Vineet’s talk illuminated the space from a design-centric perspective: AV’s implicate multi-use, and multi-touch challenges. Vineet did a great job of deconstructing how we think about cars — an owned, predictable asset under our total control — and reassembling the experience and new psychological paradigm in using (not driving!) these cars. An additional payoff from Vineet’s talk was his exemplary application of System Design principles to explore multiple use cases, such as commuting or departing for weekends in wine country, and how data is surfaced to support different intents that depend on the passengers’ unique situations.
Vineet explored an important theme, which is how to bridge the trust gap — and noted that we have done a lot of the work here already by using car-sharing services. It seems certain that Trust Design is a growth field, as heretofore behind-the-scene experiences like flying jumbo-jets by autopilot become more everyday and visible.

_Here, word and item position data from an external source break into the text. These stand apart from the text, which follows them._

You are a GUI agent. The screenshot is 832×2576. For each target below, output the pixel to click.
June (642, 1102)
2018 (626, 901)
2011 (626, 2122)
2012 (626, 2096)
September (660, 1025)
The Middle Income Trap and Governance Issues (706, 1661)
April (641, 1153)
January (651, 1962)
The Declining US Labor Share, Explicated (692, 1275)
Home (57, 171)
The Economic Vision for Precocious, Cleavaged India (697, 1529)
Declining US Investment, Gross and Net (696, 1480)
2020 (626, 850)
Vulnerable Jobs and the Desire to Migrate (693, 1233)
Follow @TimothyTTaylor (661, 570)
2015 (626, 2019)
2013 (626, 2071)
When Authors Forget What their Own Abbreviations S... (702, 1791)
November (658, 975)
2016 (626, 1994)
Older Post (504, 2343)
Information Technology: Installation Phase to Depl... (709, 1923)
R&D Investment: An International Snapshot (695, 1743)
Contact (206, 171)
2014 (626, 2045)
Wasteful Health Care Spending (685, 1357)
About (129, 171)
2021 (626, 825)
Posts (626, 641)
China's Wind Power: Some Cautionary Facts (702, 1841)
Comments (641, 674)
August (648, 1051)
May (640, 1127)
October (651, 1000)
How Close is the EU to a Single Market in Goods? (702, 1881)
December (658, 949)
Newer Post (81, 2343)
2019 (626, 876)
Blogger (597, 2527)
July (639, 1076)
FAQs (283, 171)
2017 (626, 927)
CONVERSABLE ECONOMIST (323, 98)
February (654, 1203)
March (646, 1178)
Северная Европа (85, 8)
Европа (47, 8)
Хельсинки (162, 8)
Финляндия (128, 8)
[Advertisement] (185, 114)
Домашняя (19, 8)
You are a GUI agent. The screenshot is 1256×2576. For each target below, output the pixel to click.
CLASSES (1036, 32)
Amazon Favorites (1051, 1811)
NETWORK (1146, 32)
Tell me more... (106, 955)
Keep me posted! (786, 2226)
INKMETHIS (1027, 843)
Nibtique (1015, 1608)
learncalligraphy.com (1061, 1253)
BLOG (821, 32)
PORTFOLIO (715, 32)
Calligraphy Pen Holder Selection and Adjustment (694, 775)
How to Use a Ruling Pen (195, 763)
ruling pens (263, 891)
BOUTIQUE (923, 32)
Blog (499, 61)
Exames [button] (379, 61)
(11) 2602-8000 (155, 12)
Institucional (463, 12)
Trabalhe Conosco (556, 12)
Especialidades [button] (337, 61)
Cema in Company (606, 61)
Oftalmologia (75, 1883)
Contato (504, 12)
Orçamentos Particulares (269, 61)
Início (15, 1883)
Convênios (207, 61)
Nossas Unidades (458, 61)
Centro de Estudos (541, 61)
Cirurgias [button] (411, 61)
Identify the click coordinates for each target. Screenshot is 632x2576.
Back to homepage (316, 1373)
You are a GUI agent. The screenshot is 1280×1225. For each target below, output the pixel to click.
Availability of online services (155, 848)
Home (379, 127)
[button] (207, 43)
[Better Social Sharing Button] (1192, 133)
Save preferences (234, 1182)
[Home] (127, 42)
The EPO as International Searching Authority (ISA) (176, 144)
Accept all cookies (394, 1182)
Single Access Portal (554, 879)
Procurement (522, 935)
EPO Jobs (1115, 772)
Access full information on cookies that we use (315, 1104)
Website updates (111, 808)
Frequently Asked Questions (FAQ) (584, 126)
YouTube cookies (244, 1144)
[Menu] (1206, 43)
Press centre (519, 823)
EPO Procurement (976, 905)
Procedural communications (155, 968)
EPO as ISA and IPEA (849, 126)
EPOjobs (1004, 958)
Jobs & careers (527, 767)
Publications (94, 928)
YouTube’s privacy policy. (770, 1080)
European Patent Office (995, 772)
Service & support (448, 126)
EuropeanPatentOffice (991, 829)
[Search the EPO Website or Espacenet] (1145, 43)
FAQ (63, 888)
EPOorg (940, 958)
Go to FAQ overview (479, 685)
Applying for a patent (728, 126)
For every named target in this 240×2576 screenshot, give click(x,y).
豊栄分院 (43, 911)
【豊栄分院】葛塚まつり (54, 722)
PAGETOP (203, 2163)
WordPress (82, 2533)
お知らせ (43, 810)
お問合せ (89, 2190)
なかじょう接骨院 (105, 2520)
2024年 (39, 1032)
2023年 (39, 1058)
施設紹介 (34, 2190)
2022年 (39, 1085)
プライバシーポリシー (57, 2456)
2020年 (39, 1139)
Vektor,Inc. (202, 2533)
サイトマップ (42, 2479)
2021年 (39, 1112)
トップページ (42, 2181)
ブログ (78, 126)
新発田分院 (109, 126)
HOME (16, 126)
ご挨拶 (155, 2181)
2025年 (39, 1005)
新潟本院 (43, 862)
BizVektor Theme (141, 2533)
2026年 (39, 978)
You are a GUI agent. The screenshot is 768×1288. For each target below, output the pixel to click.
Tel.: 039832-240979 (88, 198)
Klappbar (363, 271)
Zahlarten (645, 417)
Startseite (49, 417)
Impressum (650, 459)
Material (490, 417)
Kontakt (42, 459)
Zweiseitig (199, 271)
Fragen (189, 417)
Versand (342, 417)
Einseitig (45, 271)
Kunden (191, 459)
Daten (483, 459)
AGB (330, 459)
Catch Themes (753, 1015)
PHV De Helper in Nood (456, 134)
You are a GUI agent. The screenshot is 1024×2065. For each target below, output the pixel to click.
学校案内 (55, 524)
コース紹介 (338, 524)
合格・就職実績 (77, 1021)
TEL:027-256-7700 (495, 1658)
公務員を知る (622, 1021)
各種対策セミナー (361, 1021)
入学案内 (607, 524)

LN @Orange_SV discussion about #UXdesign and #UIdesign for autonomous vehicles w/ Vineet Mishra & @kjkausha was amazing! Takeaways to follow pic.twitter.com/YGll2k4Yeh
— Becky Pierson (@beckypierson) July 28, 2017
Trust is an important theme that was picked up by the next speaker. Karen Kaushansky, a self-described futurist, is arguably a veteran of the connected car, having designed voice assistants for automobiles since the mid ’90s. As head of UX for Noox — an autonomous shuttle for public conveyances such as airports — Karen brought her deep understanding of the multivariate design space for AV’s. In her opening remarks she noted that “we’re designing the unknown, and it’s going to take a village,” suggesting that the AV design space is a very big tent. Karen’s ability to see the entire interaction between passengers, vehicles, pedestrians and human drivers — what she calls the “social life of cars” — is impressive, and it reinforces the need for Systems Design approaches in this domain.
The vigorous Q&A that followed Karen and Vineet’s panel was a traffic jam at the intersection of traditional OEM design and next-gen AV/EV startups, designers, and graduate students — all expressing their needs and opinions. Ranging from a (skeptical) comment about “horizontal elevators,” to a car-hacker on the persistence of the jalopy, to the fragility of graduate-level work in a field that changes so fast, there is a diverse and energetic talent pool of designers ready to take the ride on the road to an autonomous future.